In this case, jurisdiction is not so intertwined with the merits of Plaintiff's cause of action to warrant review of the Motion to Dismiss under a summary judgment standard. The Motion to Dismiss in this case challenges jurisdiction based on Defendant's status as a sovereign and not the elements of Plaintiffs' tort claim. Plaintiffs strain to transform an otherwise straightforward 12(b)(1) motion into a summary judgment motion largely based on, what the Court will refer to as, the "Undertaking Doctrine." Plaintiffs claim that Defendant's involvement in activities related to demolition of the Old Bridge created a duty to perform these actions; therefore, it abrogated any discretion which may have existed. (Dkt. 28 at p. 5). However, as will be demonstrated below, the discretionary function exception is jurisdictional while the "Undertaking Doctrine" goes to the merits. The Court need not reach the merits of this case if the jurisdictional question is decided against Plaintiffs.

B. Sovereign Immunity

The FTCA waives the sovereign immunity of the United States for certain torts committed by government employees where a claim would exist under state law if the government were a private party. 28 U.S.C. § 1346. However, the discretionary function exception limits the federal government's waiver of sovereign immunity. 28 U.S.C. § 2680(a). The discretionary function exception reads, in pertinent part, that a plaintiff may not bring a tort claim "based upon the exercise or performance or the failure to exercise or perform a discretionary function or duty on the part of a federal agency or an employee of the Government, whether or not the discretion involved be abused." Id. The purpose of this exception is "to prevent judicial `second-guessing' of legislative and administrative decisions grounded in social, economic, and political policy." United States v. Gaubert, 499 U.S. 315, 323 (1991) (quoting United States v. S.A. Empresa de Viacao Aerea Rio Grandense (Varig Airlines), 467 U.S. 797, 814 (1984)).

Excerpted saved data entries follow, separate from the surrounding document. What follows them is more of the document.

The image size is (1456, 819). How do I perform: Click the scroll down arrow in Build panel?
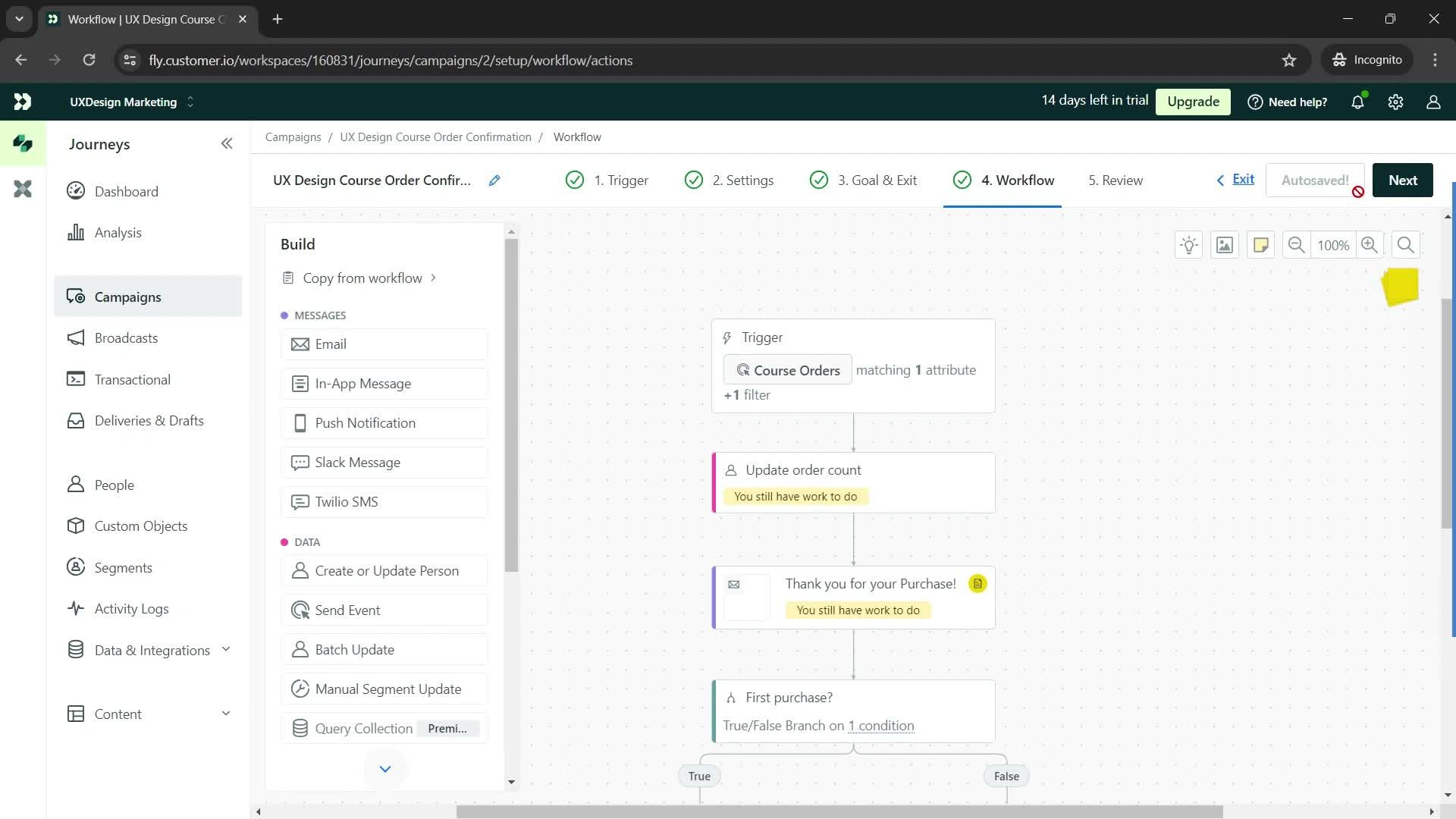pyautogui.click(x=385, y=770)
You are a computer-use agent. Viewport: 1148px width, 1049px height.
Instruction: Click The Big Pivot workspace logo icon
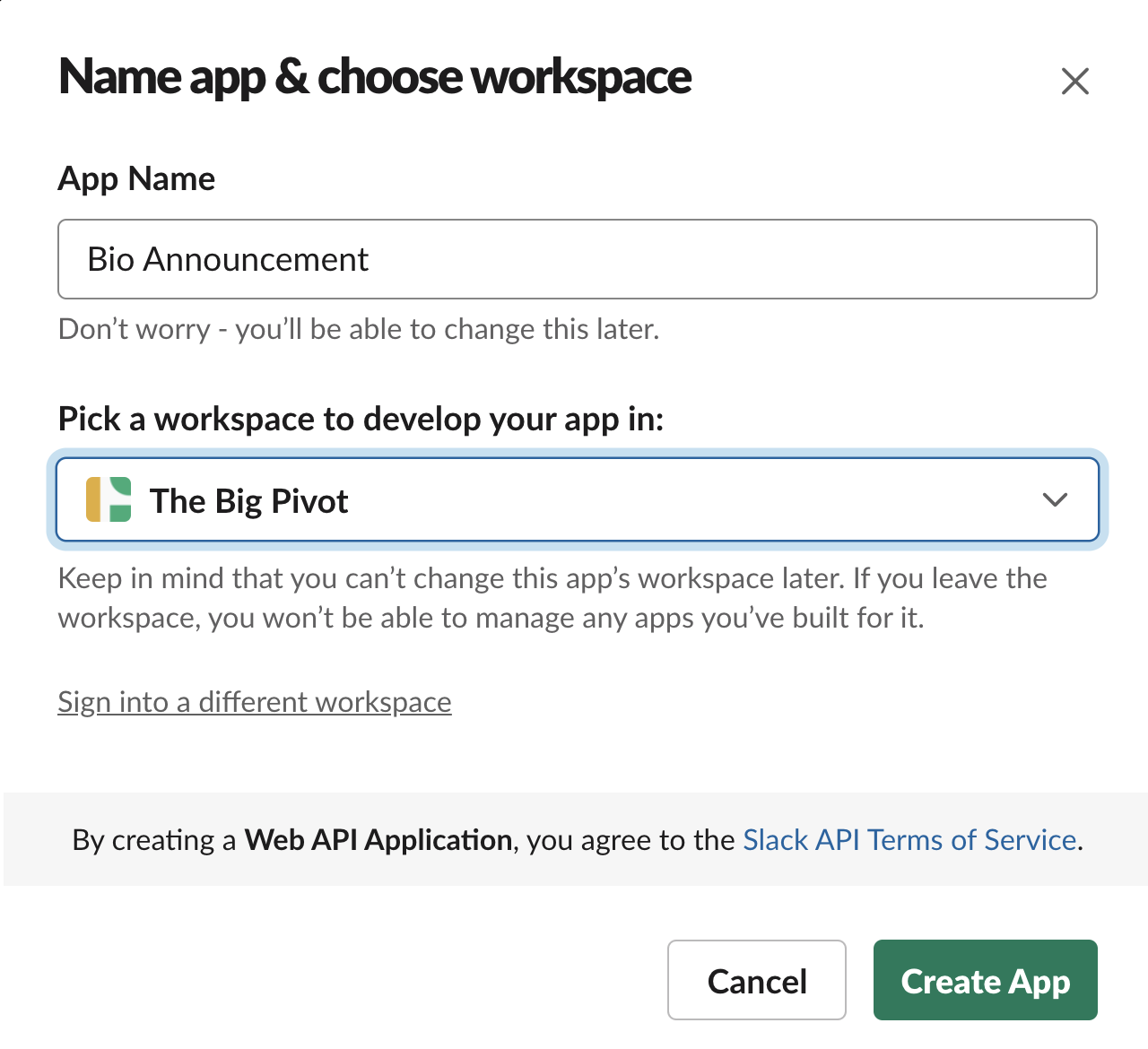click(x=109, y=499)
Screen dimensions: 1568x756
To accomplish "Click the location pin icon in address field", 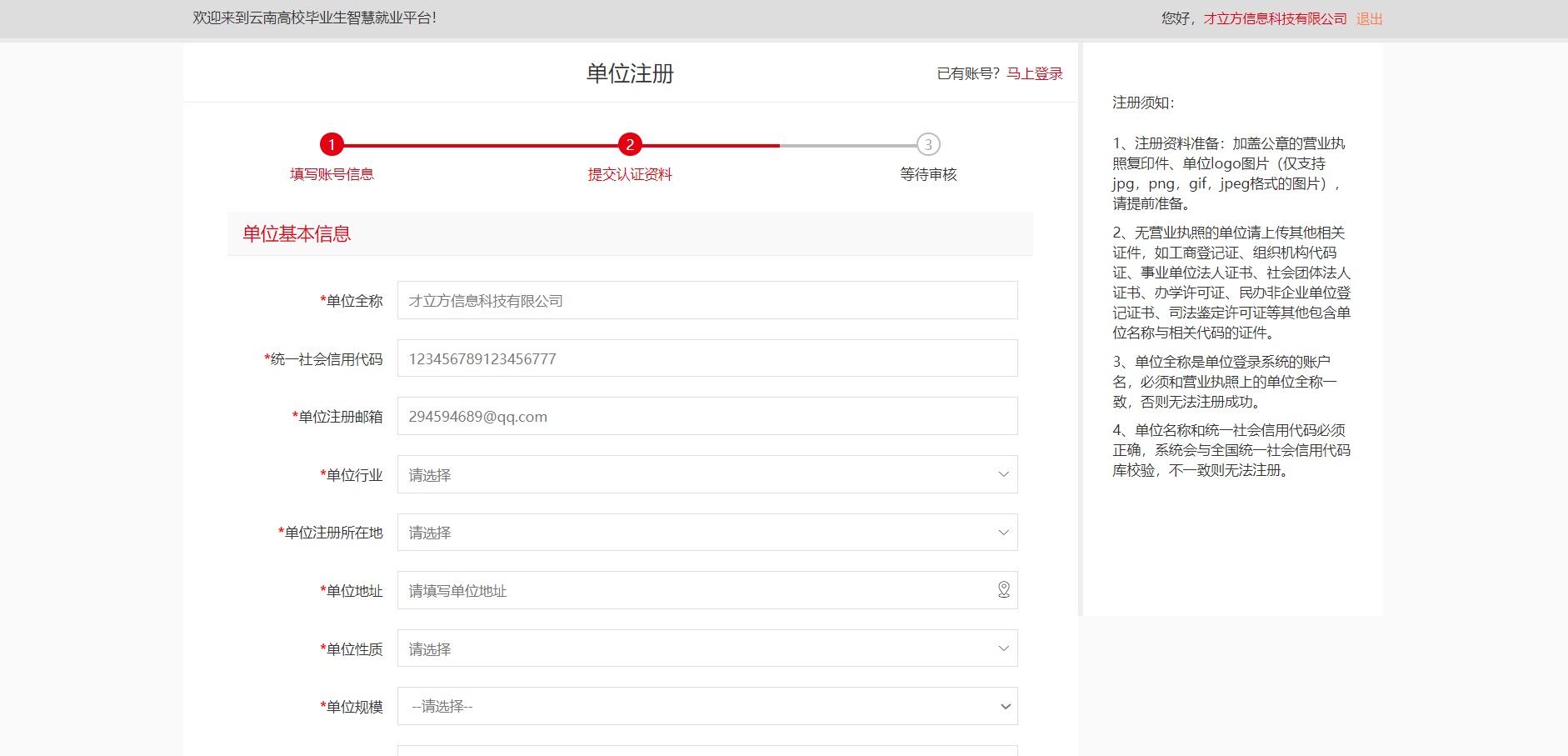I will (1003, 590).
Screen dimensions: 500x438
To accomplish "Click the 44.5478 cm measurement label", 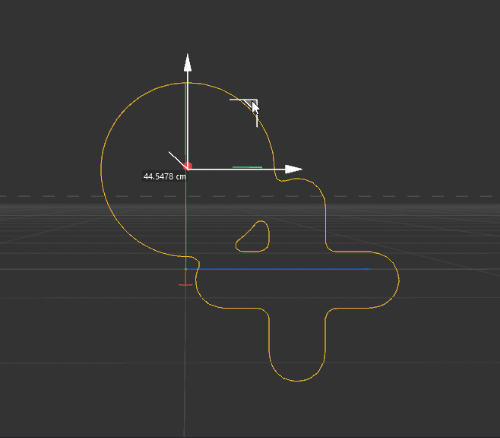I will 165,176.
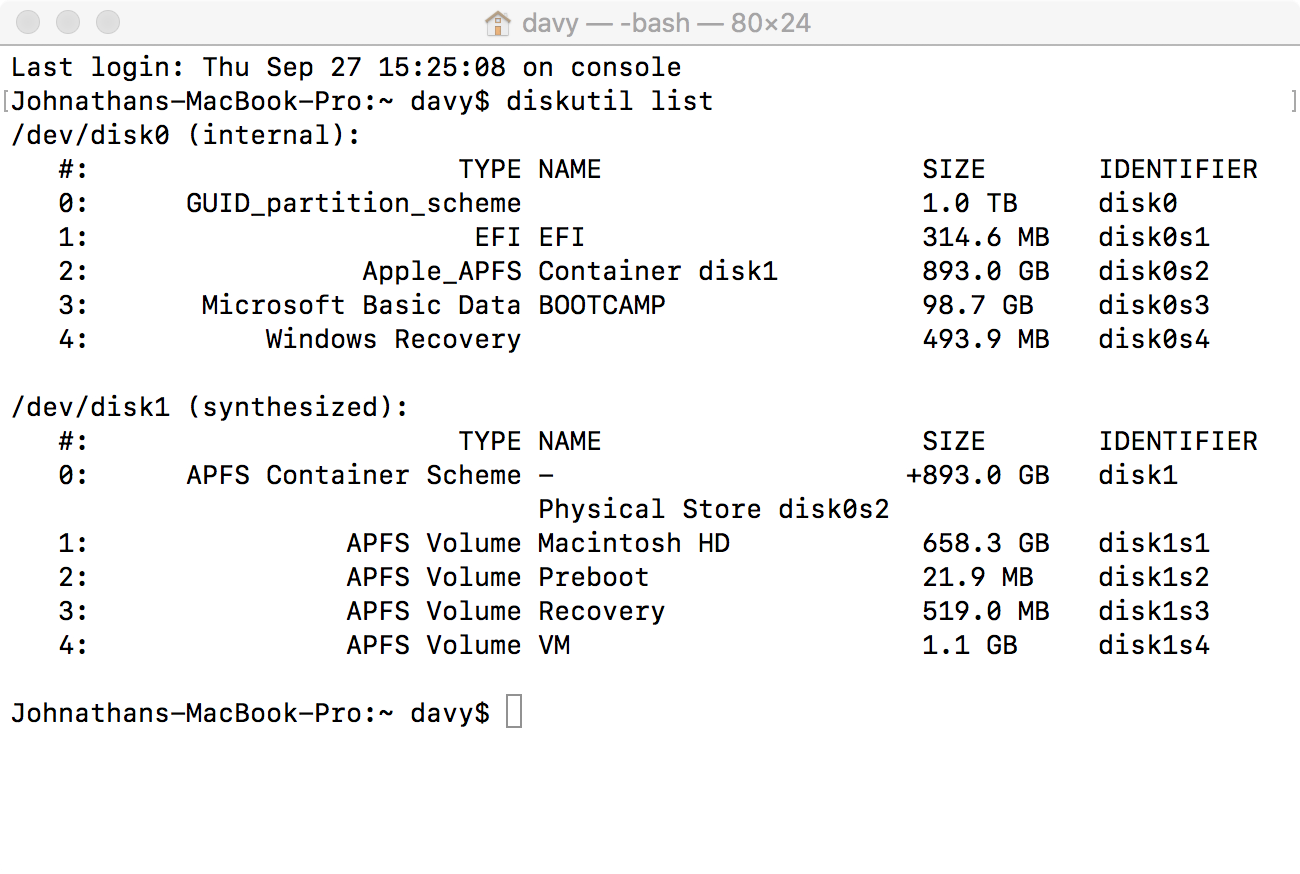Click the "diskutil list" command text
This screenshot has width=1300, height=874.
(x=610, y=101)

The Supreme Court has developed a two-part test to determine whether the discretionary function exception bars a particular tort claim. Gaubert, 499 U.S. at 324-25. First, the challenged conduct must involve an element of judgment. Miles v. Naval Aviation Museum Found., Inc., 289 F.3d 715, 720 (11th Cir. 2002) (citing to Gaubert, 499 U.S. 315 (1991); GATX/Airlog Co. v. United States, 286 F.3d 1168, 1173-74 (9th Cir. 2002). The exception will not apply if a court determines that a statute or regulation "specifically prescribes a course of action for an employee to follow." Miles, 289 F.3d at 721.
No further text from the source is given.